Resumo: As sanções administrativas não se confundem com as medidas administrativas, pois possuem natureza e objetivos distintos. As sanções encontram-se previstas no art. 3º do Decreto 6.514/2008 e as medidas administrativas encontram-se previstas no art. 101 do Decreto 6.514/2008. As sanções decorrem tão-somente do cometimento de uma infração administrativa, já as medidas administrativas decorrem da constatação de uma infração ambiental, mas são aplicadas em razão do exercício do poder de polícia e diante da necessidade específica de prevenir a ocorrência de novas infrações, resguardar a recuperação ambiental e garantir o resultado prático do processo administrativo. Só as sanções administrativas se submetem à Lei 9.873/99
Palavras-Chave: Sanção Administrativa. Infração Administrativa. Medida Administrativa. Poder de polícia.
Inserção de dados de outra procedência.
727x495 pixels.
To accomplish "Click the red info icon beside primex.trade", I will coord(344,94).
Incidência da Lei 9.873/99.
Sumário: 1. Introdução. 2. Desenvolvimento: 2.1 Da Sanção Administrativa. 2.2 Da Medida Administrativa. 2.3.Sanção Administrativa X Medida Acautelatória. 3. Conclusão.
1. Introdução
A Constituição Federal de 1988 assegura em seu art. 225 que todos têm direito ao meio ambiente ecologicamente equilibrado, bem de uso comum do povo e essencial à sadia qualidade de vida, impondo-se ao Poder Público e à coletividade o dever de defendê-lo e preservá-lo para as presentes e futuras gerações.
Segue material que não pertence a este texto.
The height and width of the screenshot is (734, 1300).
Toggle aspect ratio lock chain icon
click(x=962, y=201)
A prática de condutas e atividades consideradas lesivas ao meio ambiente sujeitarão os infratores, pessoas físicas ou jurídicas, a sanções penais e administrativas, independentemente da obrigação de reparar os danos causados[1].
No que tange à esfera administrativa, tem-se que as infrações administrativas ambientais, no âmbito federal, encontram respaldo, fundamentalmente, na Lei n° 9.605/98 e no Decreto n° 6.514/2008, de 22 de julho de 2008, que revogou o Decreto n° 3.179/99.
A Lei n° 9.605/98 dispõe sobre as sanções penais e administrativas derivadas de condutas e atividades lesivas ao meio ambiente. Já o Decreto n° 6.514/2008 dispõe sobre as infrações e sanções administrativas ao meio ambiente, estabelece o processo administrativo federal para apuração destas infrações, e dá outras providências.
O art. 70, caput, da Lei 9.605/98 traz a previsão de que se considera infração administrativa ambiental toda ação ou omissão que viole as regras jurídicas de uso, gozo, promoção, proteção e recuperação do meio ambiente.
O art. 3°, do Decreto 6.514/2008, traz um rol de sanções passíveis de aplicação quando do cometimento de infrações administrativas.
No âmbito federal, cumpre destacar também a Instrução Normativa nº 14/2009 do Instituto Brasileiro do Meio Ambiente e dos Recursos Naturais Renováveis-IBAMA, que regula os procedimentos para apuração de infrações administrativas por condutas e atividades lesivas ao meio ambiente, a imposição das sanções, a defesa ou impugnação, o sistema recursal e a cobrança de multa e sua conversão em prestação de serviços de recuperação, preservação e melhoria da qualidade ambiental no âmbito do IBAMA.
2. Desenvolvimento
2.1. Da Sanção Administrativa
As sanções administrativas previstas no art. 3º do Decreto 6.514/2008 podem ser impostas pelo agente autuante ou pela autoridade julgadora e são aplicadas em decorrência do cometimento de ação ou omissão que viole as regras jurídicas de uso, gozo, promoção, proteção e recuperação do meio ambiente.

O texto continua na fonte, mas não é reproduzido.